• I’ve convinced myself the above wouldn’t have happened with AWD.

    It sounds much more likely to me that your accident was oversteer caused by turning under braking or when lifted off rather than because you accelerated so hard you broke traction (also defeating the traction control if it was on) so the driven wheels are likely not a factor in the crash. Indeed a front- or 4-wheel-drive car with a more front-biased weight distribution may have been more likely to have the same accident.

    Sometimes crashes can’t be avoided.

    Either way the proper answer is only slightly different; 997 2S or 997 4S.

  • Either way the proper answer is only slightly different; 997 2S or 997 4S

    I did not realise these had back seats and spent last night looking. The bit that scares me is nearly all at or around 70k miles have ‘full engine rebuild’ in the description. That sounds Dammit expensive.

    Ford Focus RS?

    I’m not sure I can live with the ‘Fisher Price’ dash. But there are a couple local to me for sale. Sounds like I might need a test drive when my shoulder heals up and I can change a gear…

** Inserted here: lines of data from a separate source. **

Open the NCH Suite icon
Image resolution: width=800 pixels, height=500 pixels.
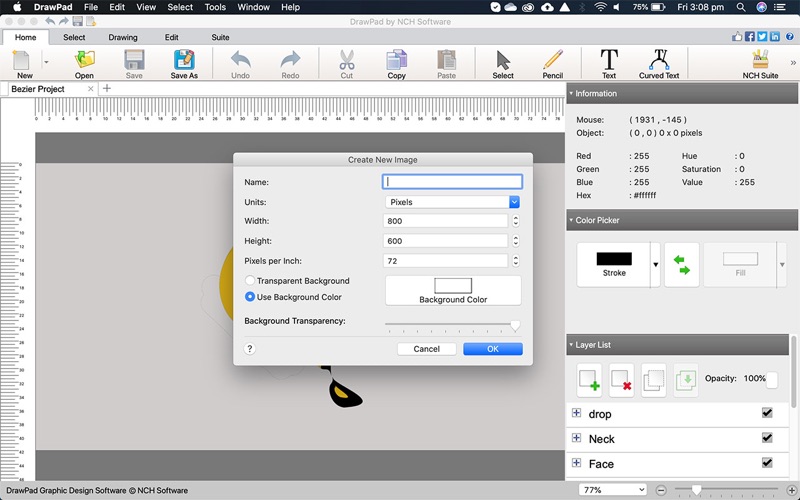tap(760, 62)
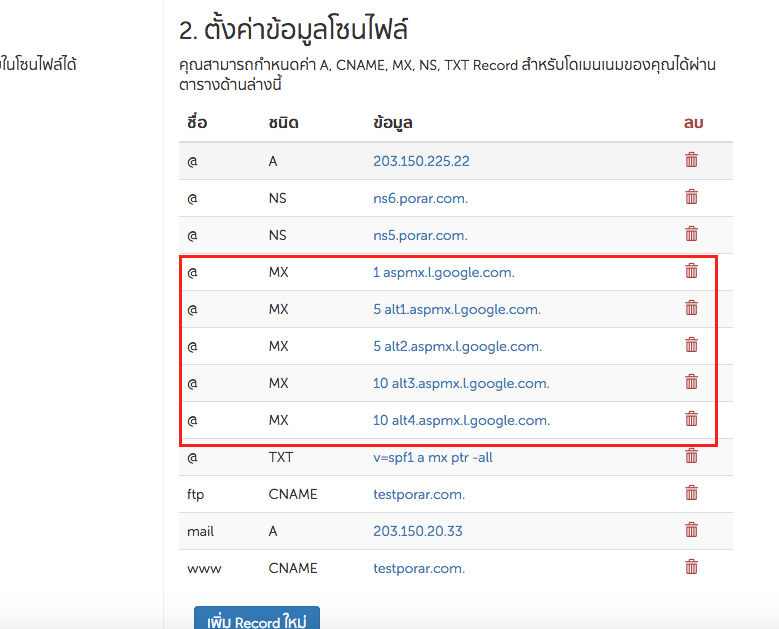This screenshot has height=629, width=779.
Task: Delete the mail A record
Action: point(691,530)
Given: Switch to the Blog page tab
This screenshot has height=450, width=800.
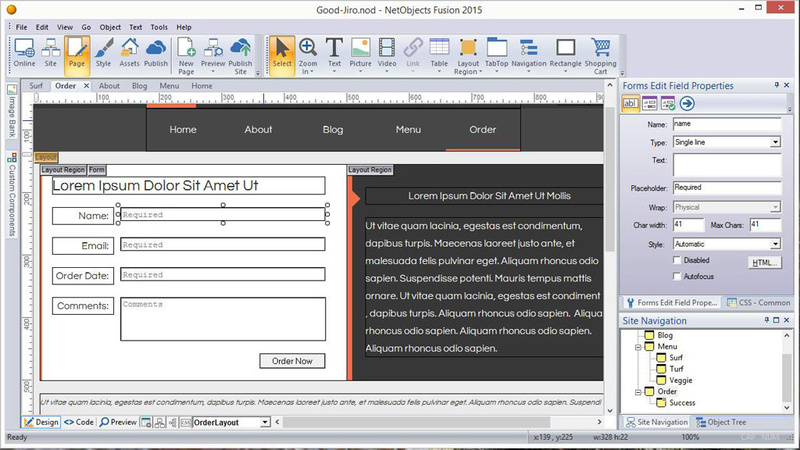Looking at the screenshot, I should click(x=139, y=86).
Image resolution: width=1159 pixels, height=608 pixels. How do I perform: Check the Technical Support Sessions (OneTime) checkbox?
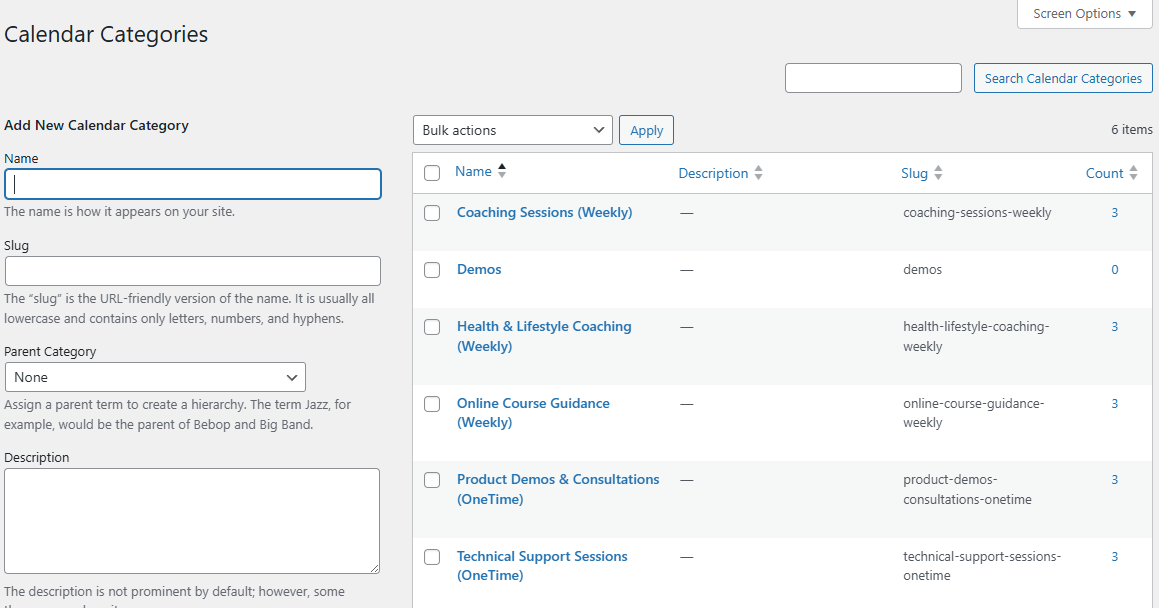click(432, 557)
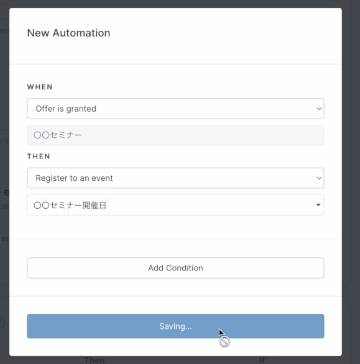The width and height of the screenshot is (360, 364).
Task: Click the "Register to an event" text
Action: (x=74, y=178)
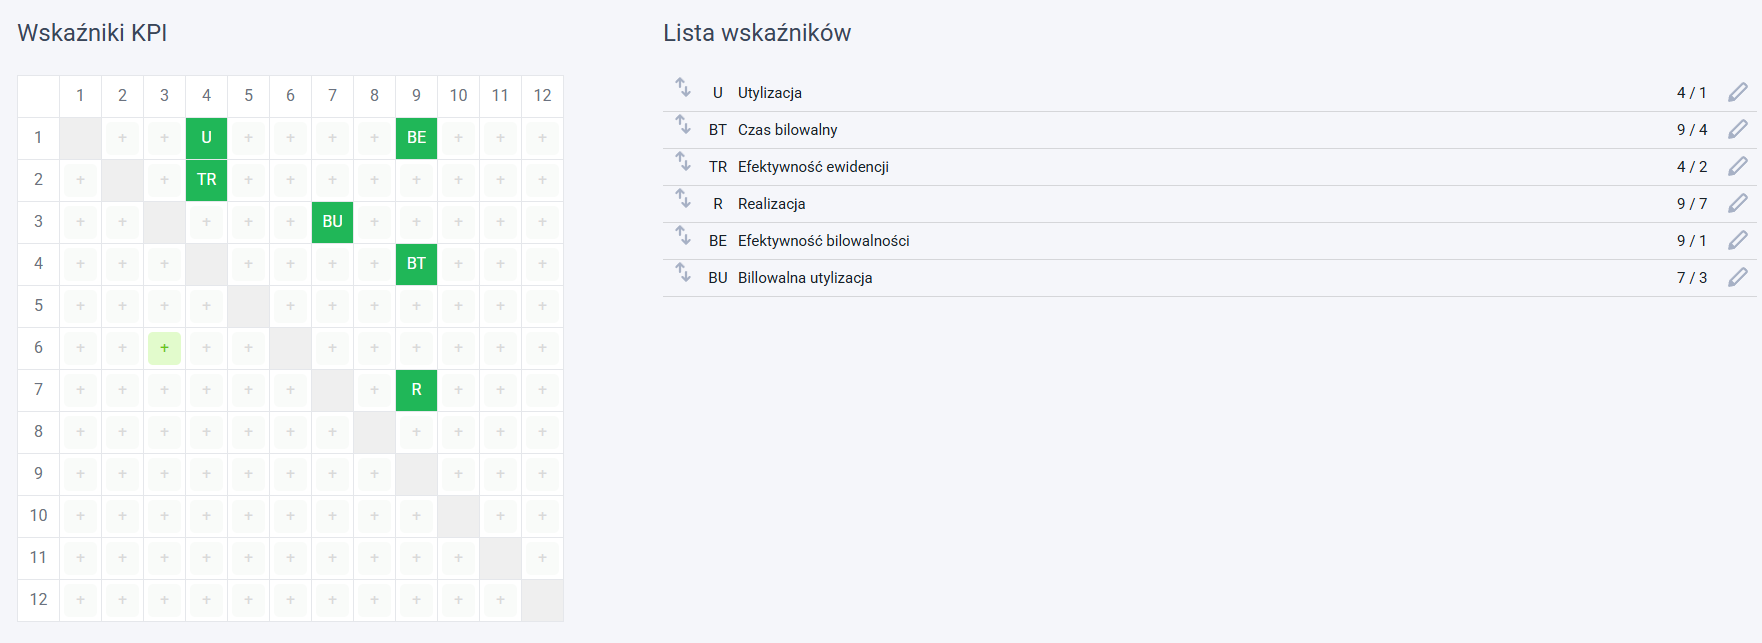This screenshot has width=1762, height=643.
Task: Click edit pencil for Efektywność bilowalności
Action: click(x=1738, y=240)
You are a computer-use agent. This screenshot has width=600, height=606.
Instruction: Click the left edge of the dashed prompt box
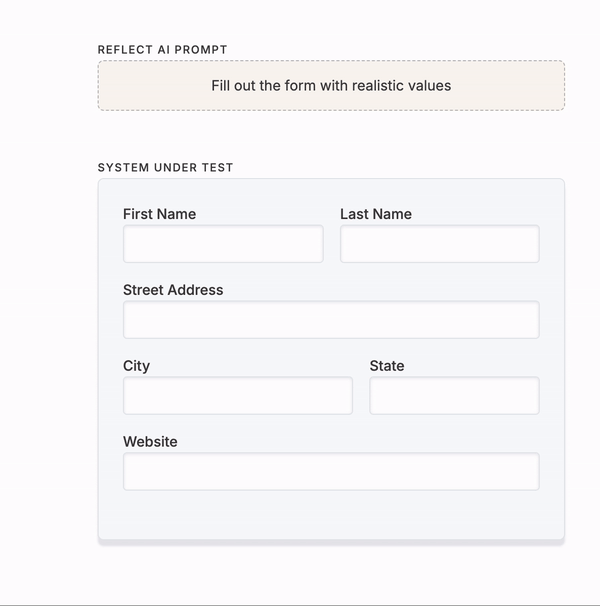click(x=99, y=86)
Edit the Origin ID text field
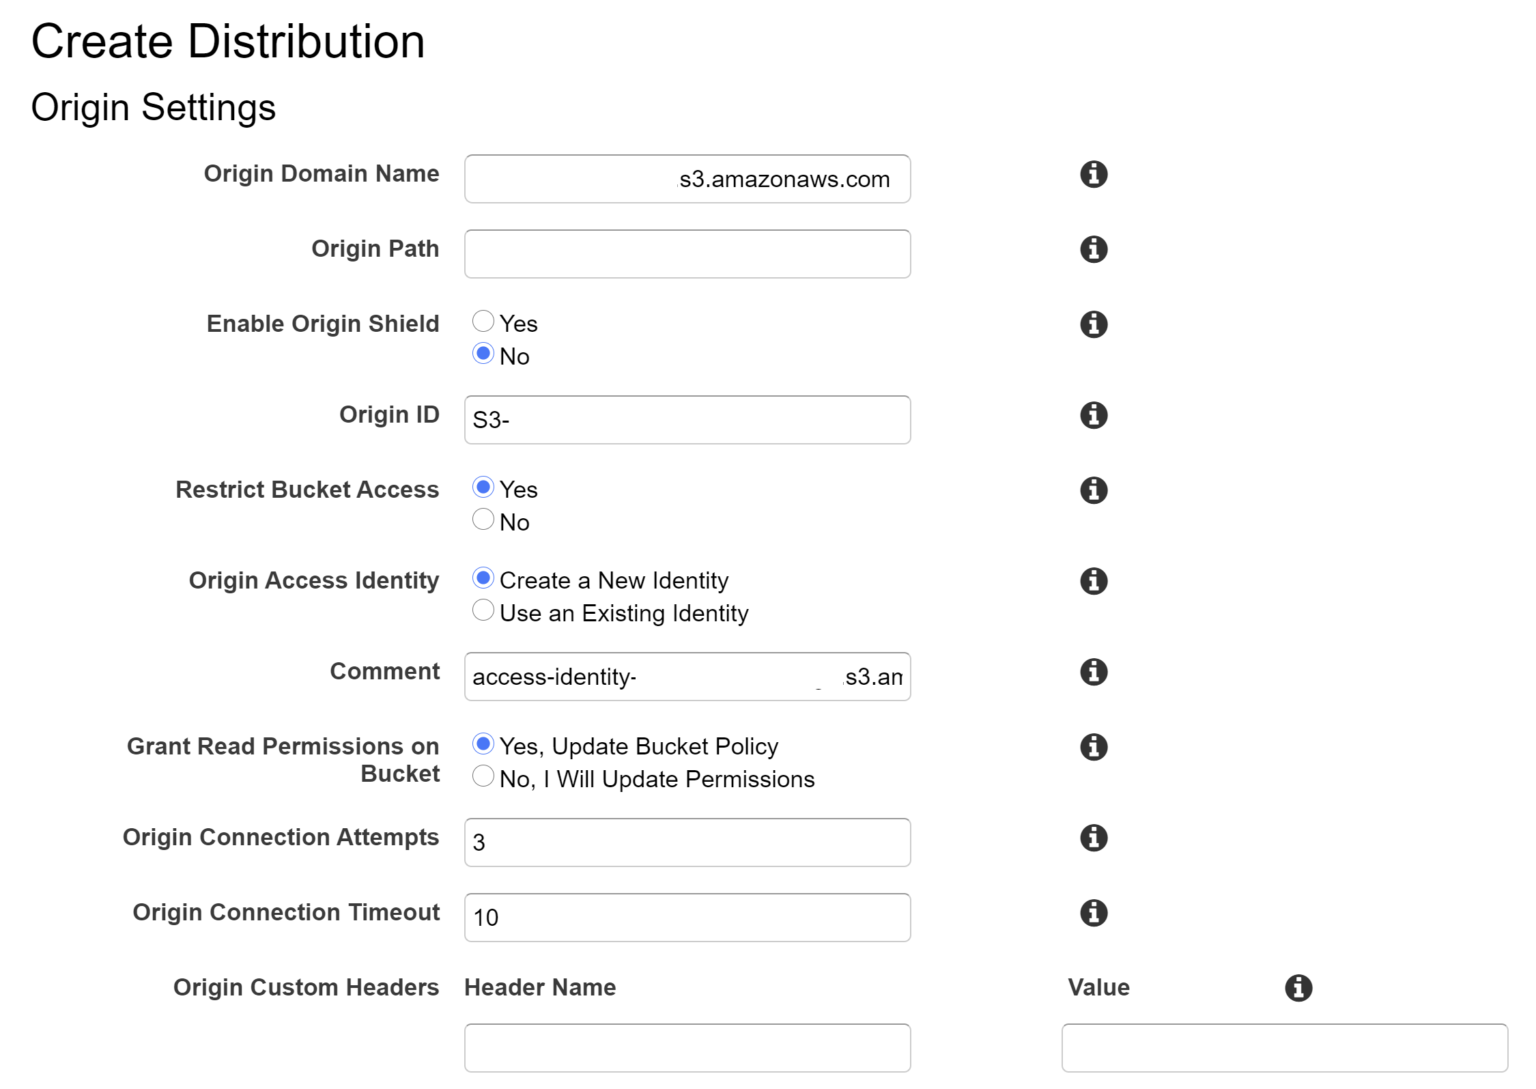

    a Subaru or mitsubishi evo

    10 years ago absolutely, yes. It’s unfortunately just not my thing now.

    RS3

    I’d enjoy the extra cylinder for sure. But they’re all pre facelift :( Maybe I’ll save more cash, but having just lost a bunch in this incident I’m inclined not to.

    "Sometimes crashes can’t be avoided."
    driving slower can help with this.

    This is true, but not in this case. I was driving to the conditions and well within the speed limit, low revs - oil temp wasn’t even there yet and I’ve taken this seriously since ownership. Literally left the house 5 minutes before and drive through town.
    Now to that point; everything was cold. Including the tyres. Was that a factor? Perhaps. But I’m not going to dwell on it.

    The M140i I bought because it ultimately wasn’t a ‘point and squirt’ car. I wanted something at the time that required some thought when being driven not just mashing the accelerator at exit of a corner or an overtake. My view having had an accident has changed…

  • Golf R then?

  • Let's say you were in a fwd hot hatch, particularly a tail happy one, lifting off while turning into the verge of or clear lane could well have had the same result. I wouldn't dwell on any particular type of car helping you avoid it, apart from one with all current safety tech and nanny systems to keep you out of trouble. Although those BMW 1 series coupes are pretty unstable in the wrong circumstances.

    Just thinking, the most unflappable car I've ever driven was a golf R. To the point of total boredom!

  • That sounds Dammit expensive.

    It needn’t be if you do your research. There’s a repair cost risk in any performance car. Newish Audis and Golfs that have been owned on 3 year leases will have been mercilessly ragged and VAG cars are both unreliable and massively expensive to repair these days. Every little electronic thing that fails, and they do fail, costs >£1k to fix.

    What there isn’t with an old 911 is significant depreciation. Your £30k golf or BMW will be £12k in 3 years. Your £30k 911 will be £25k.

    Financially speaking only a fule would drive anything other than a 15+ year old 190mph Porsche.